Oggi i militari dell’Arma hanno eseguito un tampone salivare sul padre e sulla madre dello studente universitario per poi procedere alla comparazione del Dna con lo scaldacollo.
A detta degli amici di Roberto questo indumento apparterrebbe proprio a lui. Sarà il Ris ad occuparsi di questo accertamento e sarà seguita la corsia prioritaria.
Oggi, nel corso delle ricerche, è stato trovato un mazzo di chiavi (dai cani arrivati da Foggia che si sono mossi all’interno della pineta dannunziana) ma si esclude che appartenga a Roberto Straccia.
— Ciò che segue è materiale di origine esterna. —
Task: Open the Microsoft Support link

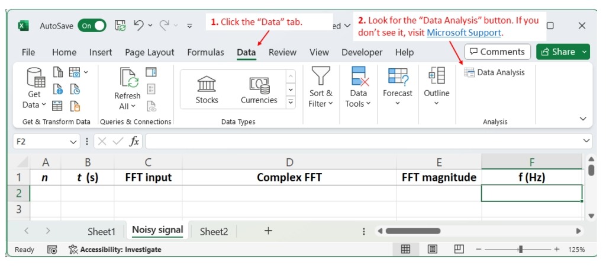Action: (x=463, y=33)
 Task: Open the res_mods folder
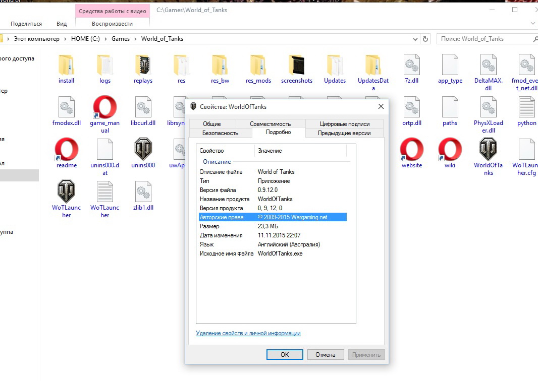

Domani le ricerche proseguiranno nell’area della pineta e toccheranno una zona inaccessibile e impervia della riserva, e proprio per questo è stato chiesto il coinvolgimento della Protezione civile. Dall’Arma il colonnello Giovanni Di Niso assicura che le ricerche proseguiranno e se necessario saranno ampliate per individuare Roberto Straccia.
Quanto alla testimonianza dell’uomo che lavora nel parco e che avrebbe visto il giovane vivo venerdi’, viene presa in considerazione nell’ambito delle indagini.